## Extrait du texte:
____________________

Cette violence évoque irrésistiblement la guerre civile qui a commencé en
Algérie à partir de 1992. Elle rappelle ces massacres inexplicables de
villages entiers, dont il est impossible d'identifier les auteurs et les
mobiles (les djihadistes ? l'armée ? les villageois d'à côté ?).
Confrontés à la tragique absurdité de telles tueries, la plupart des
Algériens, déjà en proie à d'innombrables difficultés quotidiennes, ont
fini par succomber à l'écœurement et à la fatalité : et là se situe
précisément la véritable raison de ces massacres. Si le propre d'une
action militaire est qu'elle se juge à son seul résultat, cette irruption
brutale et inattendue de la mort, dans une indistinction effrayante, a
pour résultat que toute rationalité déserte le corps social, en Algérie
comme au Mexique. On ne cherche plus à comprendre, mais à survivre. La
peur atomise, brisant les capacités de résistances collectives et
instillant le venin de la méfiance généralisée. La "guerre de Calderón"

____________________

## Documents:

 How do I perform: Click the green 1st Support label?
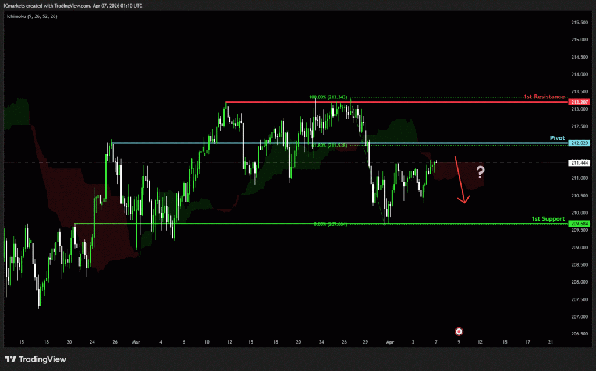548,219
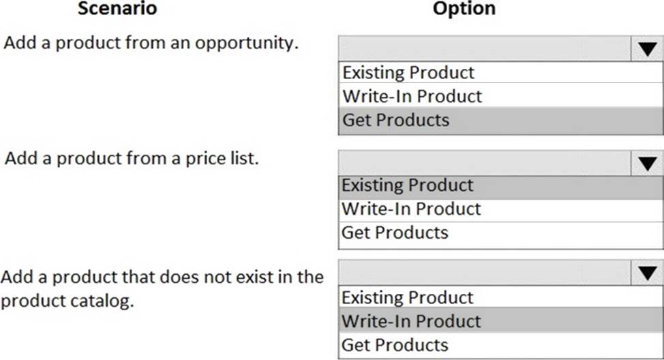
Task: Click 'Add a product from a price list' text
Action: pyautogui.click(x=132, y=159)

____________________

## Tâches à réaliser:
[1] Pouvez-vous recopier le passage du texte sur la violence en Algérie et au Mexique compris entre « Cette violence évoque » et « d'à côté ?). », bornes incluses, en substituant « hameaux » à « villages » ?
[2] Pouvez-vous reprendre le texte sur la violence en Algérie et au Mexique à l'endroit où il s'interrompt et en écrire la suite ?
La liste provient d'une autre source que le texte.

## Exercices corrigés:
[1]
Cette violence évoque irrésistiblement la guerre civile qui a commencé en
Algérie à partir de 1992. Elle rappelle ces massacres inexplicables de
hameaux entiers, dont il est impossible d'identifier les auteurs et les
mobiles (les djihadistes ? l'armée ? les villageois d'à côté ?).

[2]
fonctionne bien comme une stratégie d'intimidation à grande échelle.
*
Ciudad Juárez était déjà mondialement célèbre pour les 400 femmes qui y
furent assassinées en une dizaine d'années. Mais ce féminicide méthodique
n'était, hélas, qu'un début, et cette ville-frontière devait encore
grimper dans le hit-parade de l'horreur jusqu'à devenir actuellement la
ville la plus dangereuse du monde. Pas moins de 2 700 personnes – dont
presque la moitié mineures – ont été assassinées à Ciudad Juárez en 2010.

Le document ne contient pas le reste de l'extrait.